> Written instruction
Copy the data below word for word, keeping every line as it is.

> Information shown
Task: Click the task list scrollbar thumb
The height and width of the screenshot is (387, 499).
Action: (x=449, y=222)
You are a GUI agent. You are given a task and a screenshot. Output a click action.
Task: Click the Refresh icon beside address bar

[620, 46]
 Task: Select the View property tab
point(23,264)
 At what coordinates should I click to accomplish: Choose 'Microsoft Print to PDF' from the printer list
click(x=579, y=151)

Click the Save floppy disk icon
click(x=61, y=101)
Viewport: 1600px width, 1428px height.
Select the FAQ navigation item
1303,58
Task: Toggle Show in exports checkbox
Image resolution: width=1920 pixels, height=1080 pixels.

> Answer for the task
Task: Click the task list scrollbar thumb
The height and width of the screenshot is (387, 499).
Action: (x=449, y=222)
You are a GUI agent. You are given a task and a screenshot. Output a click action.
Task: Click the Refresh icon beside address bar

[620, 46]
 Task: Select the View property tab
point(23,264)
 At what coordinates should I click to accomplish: Choose 'Microsoft Print to PDF' from the printer list
click(x=579, y=151)

Click the Save floppy disk icon
click(x=61, y=101)
Viewport: 1600px width, 1428px height.
Select the FAQ navigation item
1303,58
Task: Toggle Show in exports checkbox
Image resolution: width=1920 pixels, height=1080 pixels.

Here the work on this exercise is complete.